This job has required us to serve and care for those who are not necessarily grateful, for those who do not understand how our care is good for them, and those who engage in destructive activities like substance abuse, alcoholism, and risky behaviors. They are not easy to work with, let alone understand. In these last couple of weeks, I have actually felt chronic anxiety--and only when I go to work. I feel anxious about being yelled at, harassed, belittled and then having no support from the administration I work for. I thought to myself, "I have to get out of here, or I will end up taking the same anxiety medicines the clients take."
No more. The universe has decided to unleash good karma unto me and now I have a job at the Pinellas County Head Start. Yes, a NEW job. A job that pays more, appreciates my degree, and allows me to have my own office to hang that shiny new degree in. It almost feels like a rags to riches sort of story, but experience tells me to not get too geeked up about it. I know there will be trying times, frustrating moments, and conflicts. However, I will not have to pass meds again, endure being called "a fucking bitch" frequently, or have a client tell me that if they don't get the meds they want, they'll lose their temper (all within 3 inches of my face). So bring it on. I can take it. And I will handle it without batting an eyelash because I've dealt with SO MUCH WORSE.
I finally feel that my degree is paying off and that I just might be a little bit of an adult. A professional one, at that. Go figure. I have a really good feeling about this job and feel compelled to tell you ALL ABOUT IT. Please don't hate me for it:
-If you want to know how much it pays, call me. Somehow I don't feel comfortable putting it here in the blog (but it's ALOT more than what I am paid now)
-Head Start is a federally funded program that exists all over the country, so when James and I move, I would have a pretty good chance of applying to one wherever we go
-Did I mention I get my own office? There's definitely going to be a picture of Neville there because he is my cat-child.
-I will be doing health education and health screenings for the Early Head Start program (expecting mothers, infants, and toddlers).

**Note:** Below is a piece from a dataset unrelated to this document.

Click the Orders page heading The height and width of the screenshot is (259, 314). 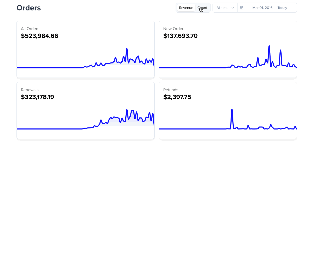(x=29, y=8)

This means I will be making sure they are up-to-date on immunizations, doctor's appointments, and other health tests, teaching mothers and toddlers about health issues like baby bottle tooth decay, eating better, and health living, and helping them get the health services they need to ensure their children are prepared for head start and beyond.
-Somehow, my Public Health Education B.S. with a concentration in Family Studies PERFECTLY fit this job description. I turned in my application (for another job) on a Friday, had a phone call by Tuesday, interviewed Thursday, and was offered the job on Friday. Pretty cool.
-6 weeks vacation per year (plus holidays). After 90 days - PAID vacation. :)
-Contract position until September, but there's a high probability it will either be extended or made into a full time position. If not, they'll find a job for me or I'll just go back to school and figure it out. (I'm going back to school regardless).
-If I go through their driver's training class, I can roll around in their vans or Priuses. Yes.
I'm really not trying to brag, but I am just so happy because my former job was THE WORST. Okay, not the Worst Job in the World, but for me, it was not healthy. I mean I haven't worked out regularly or at all, really, since we started there. James and I have been eating bad stuff and I've just felt like a lump of flesh. I just haven't been me. However, I feel so hopeful, alive, and ready to make things better for us. My new goal is to find James a kick-ass job.
That's amazing Linsey. Congratulations! I hope that you enjoy your new job and that things keep looking up for you and James :-)
- Jessica M.
Thanks Jess! I am so happy and I can't wait to start. I hope things are going good for you too!